◆ Problem to work on ◆
Starting at the line that contains "Task: Log out using the ESCI link" and stopping at the line that contains "You are a computer-use", transcribe every line of the material below exactly; pictures stay out.

________________________________________

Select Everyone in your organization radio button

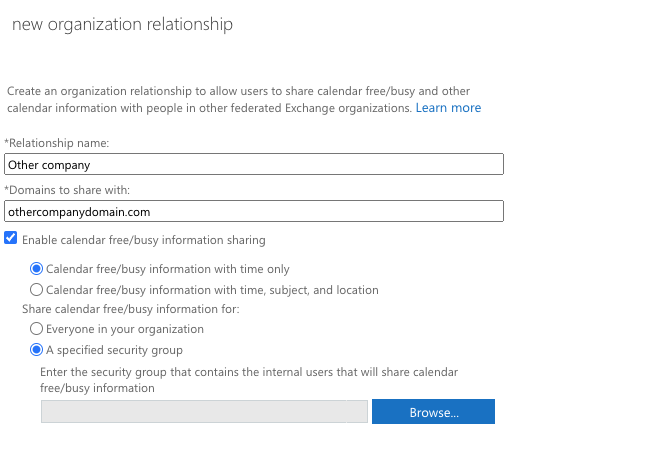tap(37, 329)
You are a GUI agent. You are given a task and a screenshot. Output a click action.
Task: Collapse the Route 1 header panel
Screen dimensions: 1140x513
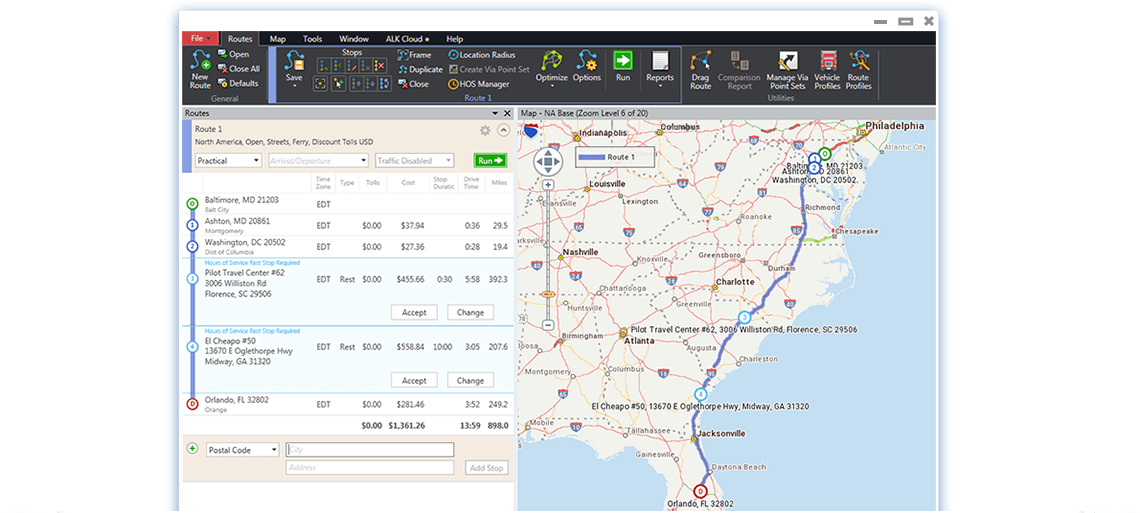(503, 130)

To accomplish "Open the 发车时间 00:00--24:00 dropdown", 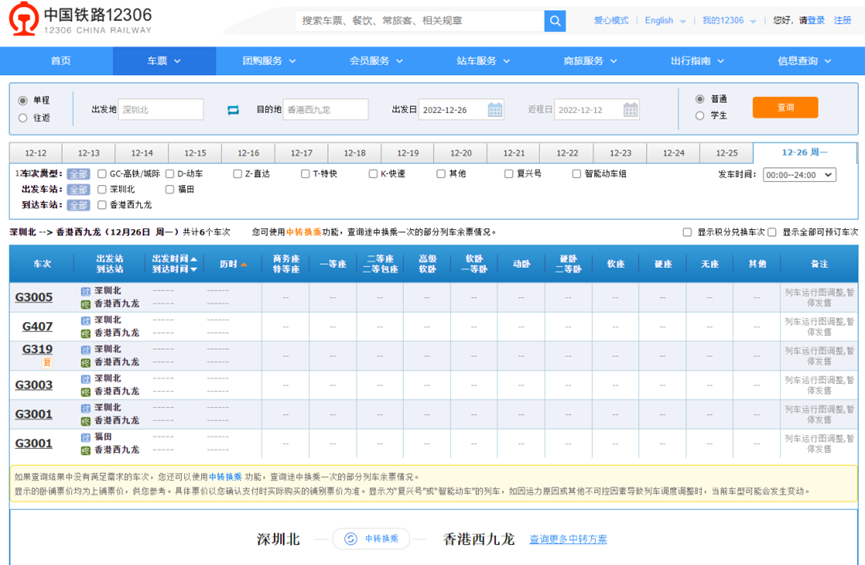I will tap(799, 175).
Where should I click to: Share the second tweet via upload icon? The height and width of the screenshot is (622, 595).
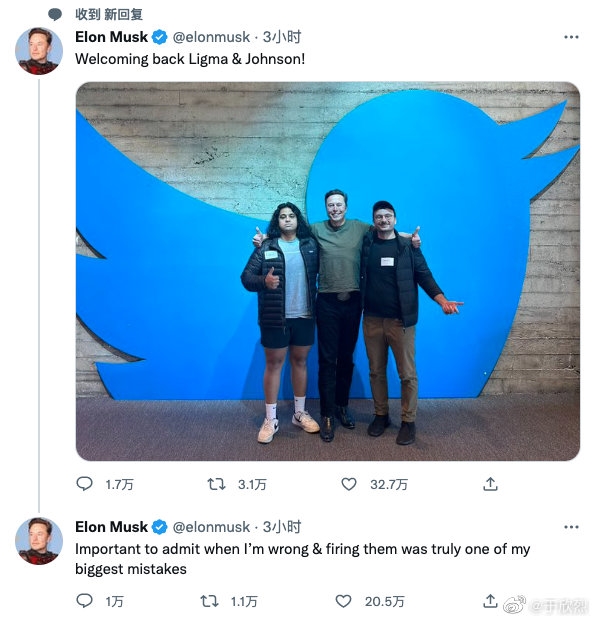tap(490, 601)
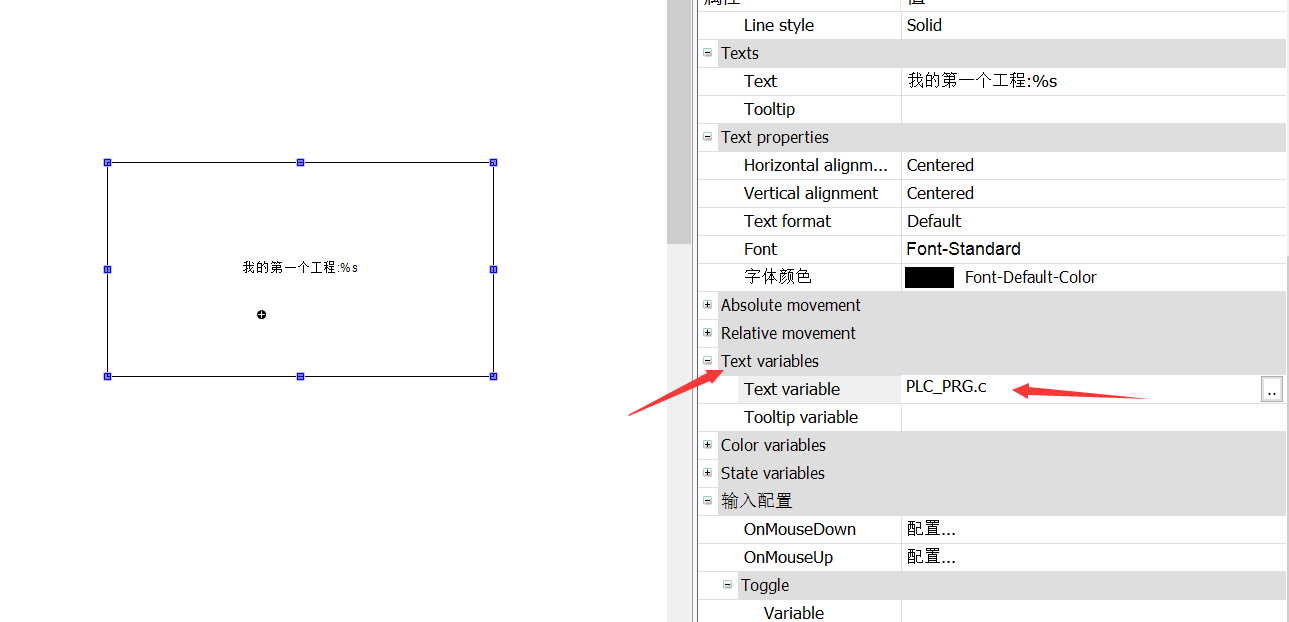This screenshot has width=1289, height=622.
Task: Expand the Color variables section
Action: [x=708, y=445]
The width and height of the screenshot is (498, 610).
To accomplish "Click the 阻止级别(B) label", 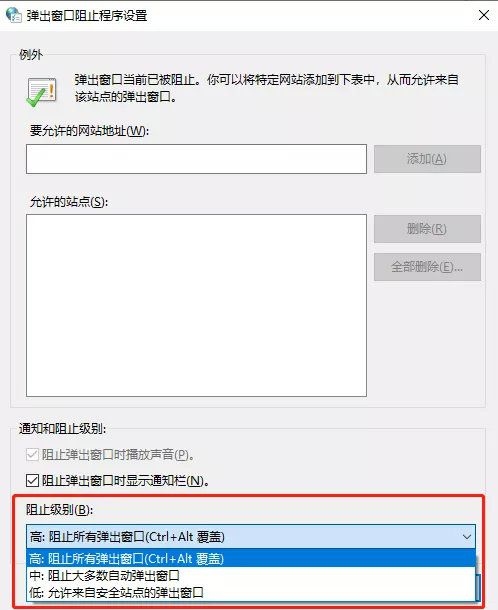I will (60, 509).
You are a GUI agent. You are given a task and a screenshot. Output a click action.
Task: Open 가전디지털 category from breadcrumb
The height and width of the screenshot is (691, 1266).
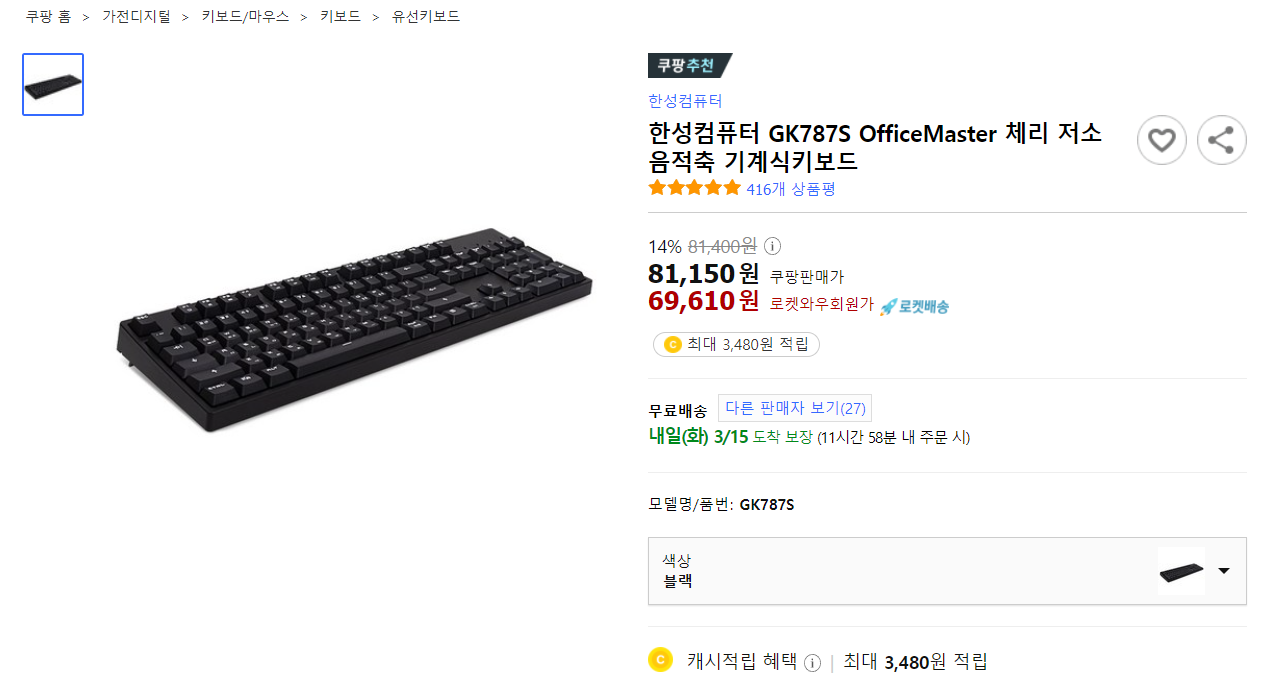click(136, 16)
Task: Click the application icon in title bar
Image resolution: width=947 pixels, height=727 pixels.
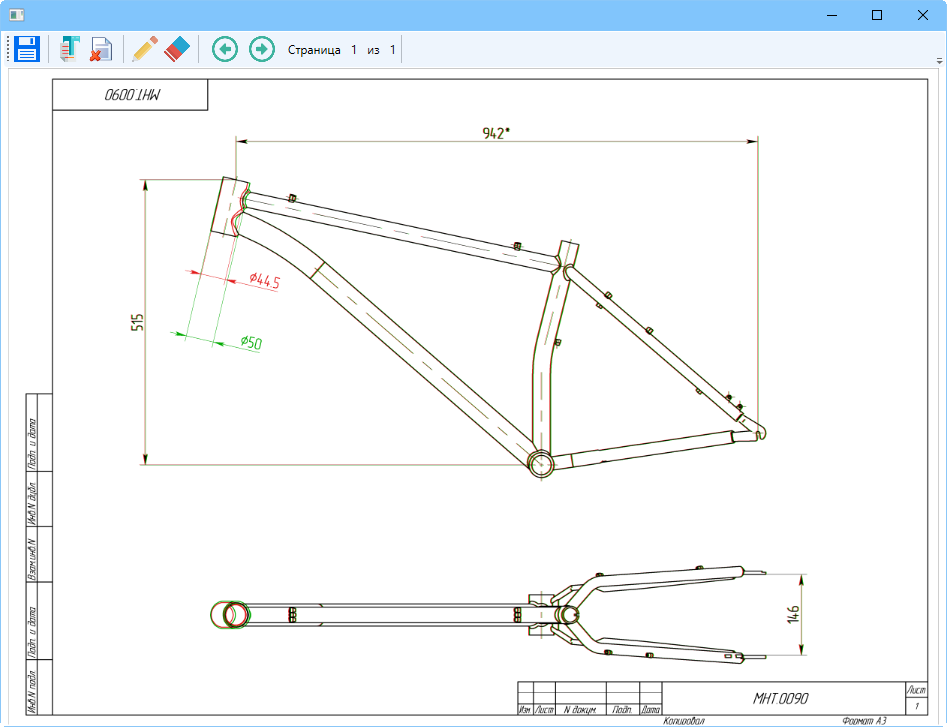Action: pos(16,15)
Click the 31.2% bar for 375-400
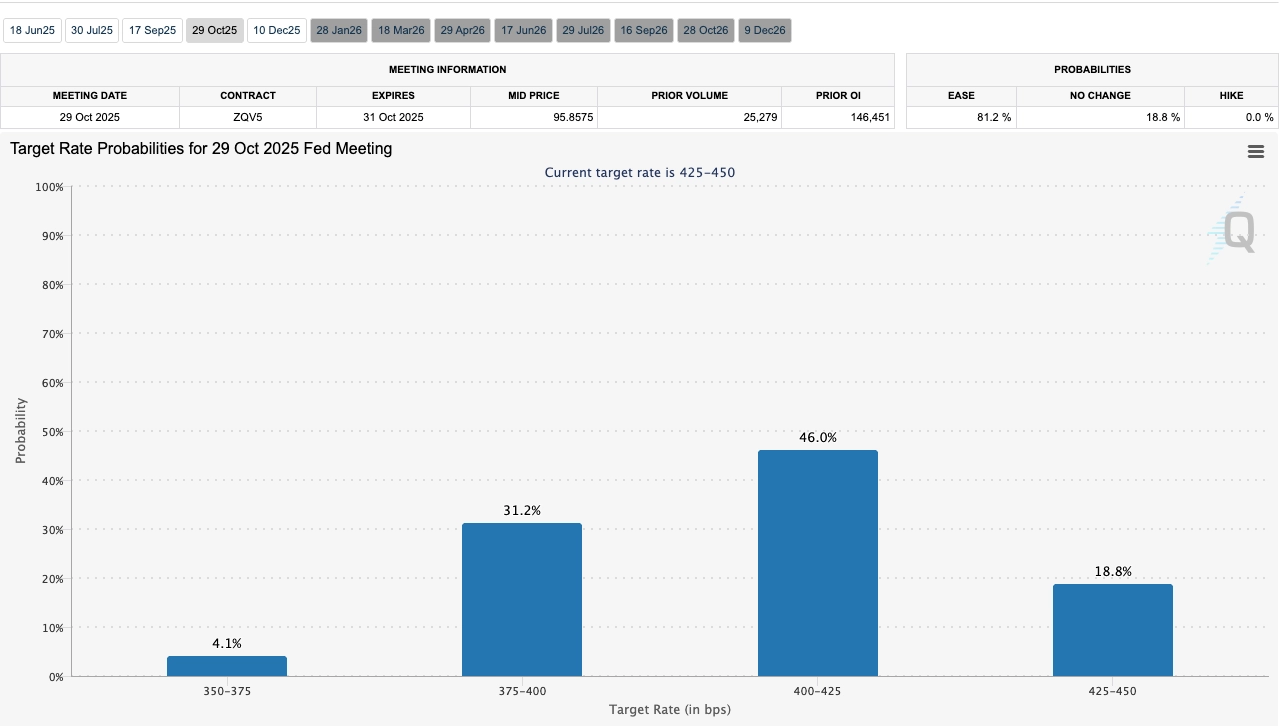Viewport: 1287px width, 726px height. (x=522, y=600)
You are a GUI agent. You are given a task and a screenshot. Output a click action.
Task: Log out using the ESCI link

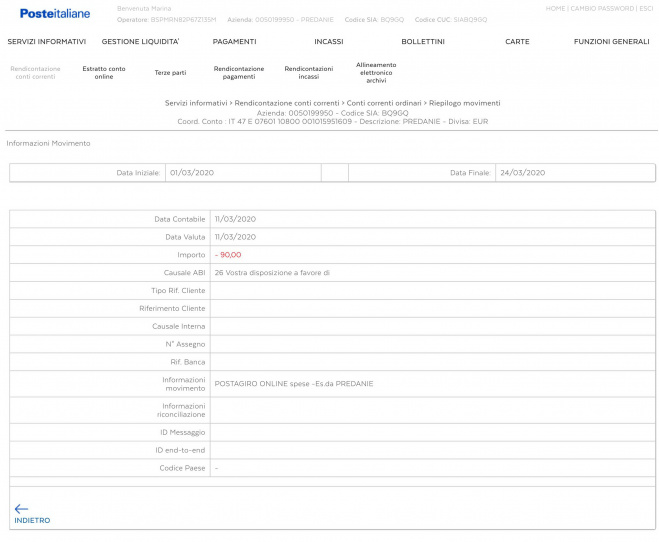pyautogui.click(x=645, y=8)
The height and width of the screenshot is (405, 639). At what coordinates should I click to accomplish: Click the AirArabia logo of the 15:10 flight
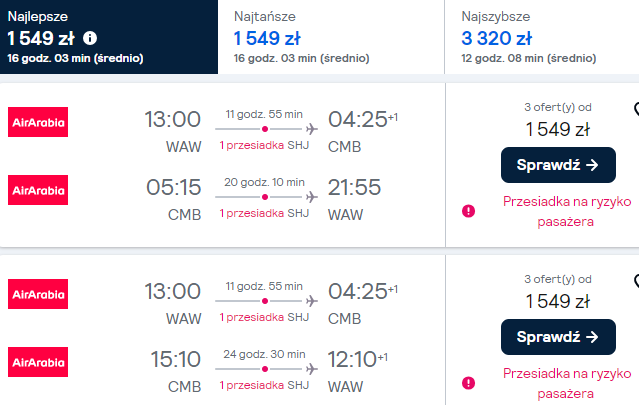click(38, 361)
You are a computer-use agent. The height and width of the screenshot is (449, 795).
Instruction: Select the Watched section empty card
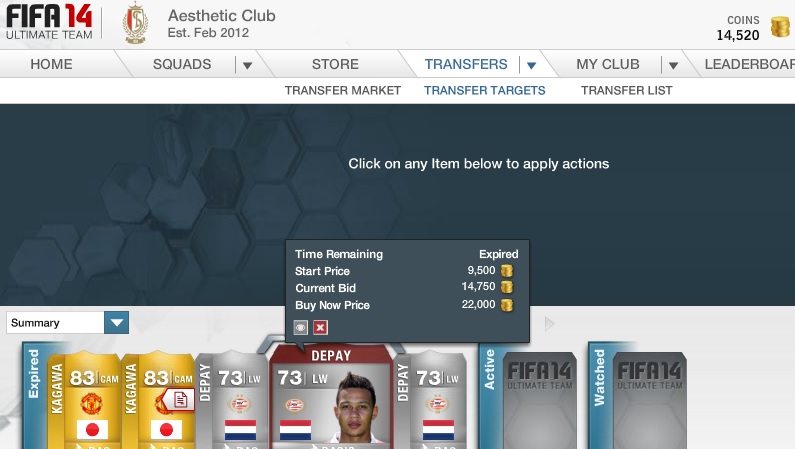[x=649, y=400]
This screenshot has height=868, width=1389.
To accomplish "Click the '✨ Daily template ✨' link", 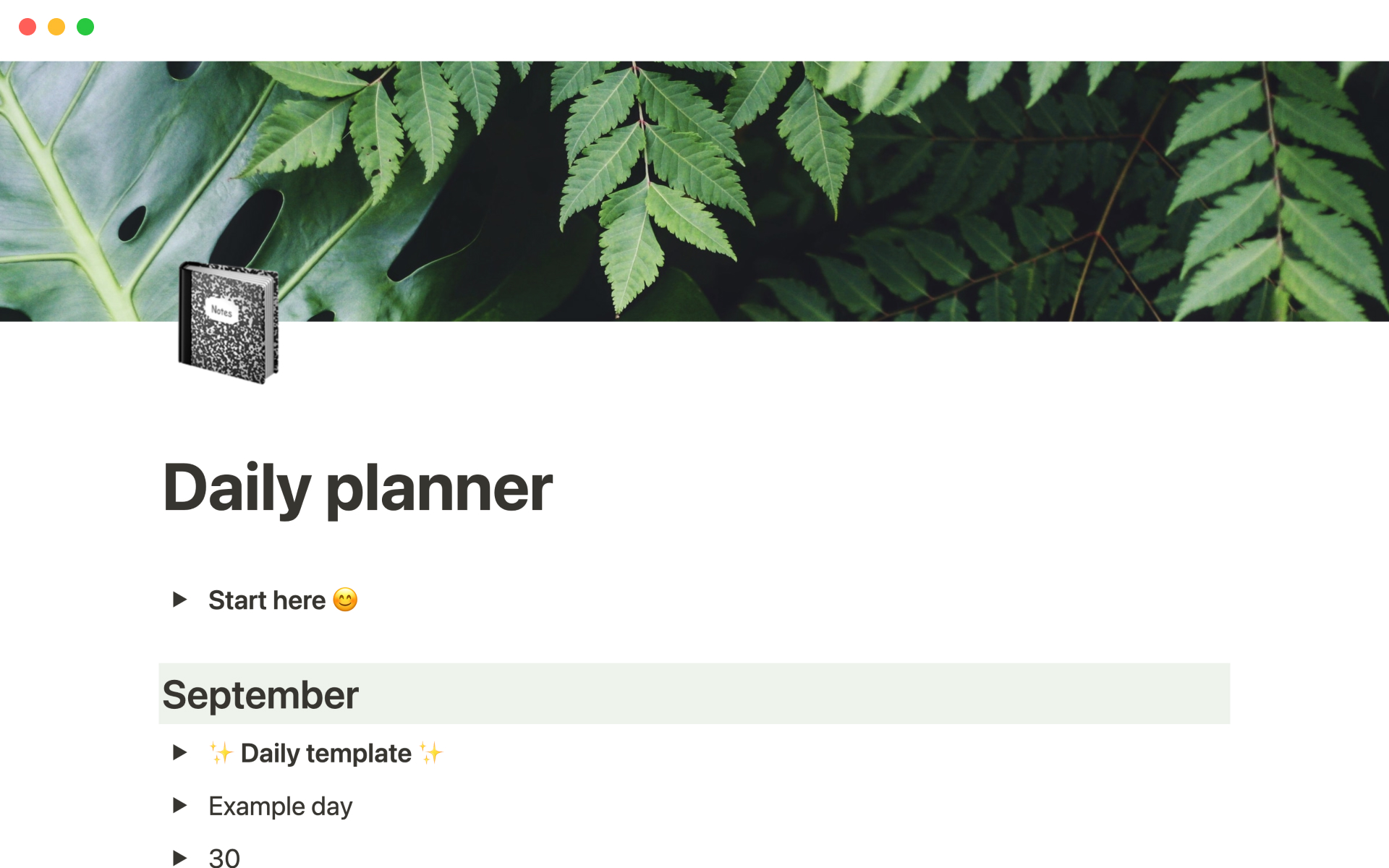I will (x=324, y=754).
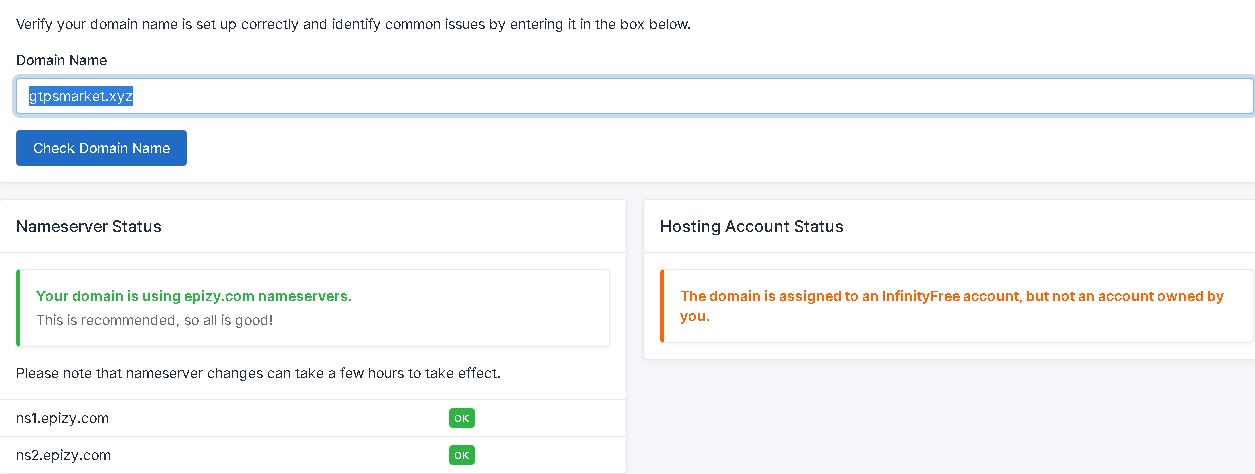
Task: Click the 'Verify your domain name' instruction text
Action: (353, 23)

________________________________________

◆ Response to this task ◆
Task: Log out using the ESCI link

pyautogui.click(x=645, y=8)
The height and width of the screenshot is (405, 639). At what coordinates should I click to accomplish: Click the AirArabia logo of the 15:10 flight
click(38, 361)
You are a computer-use agent. The height and width of the screenshot is (449, 795).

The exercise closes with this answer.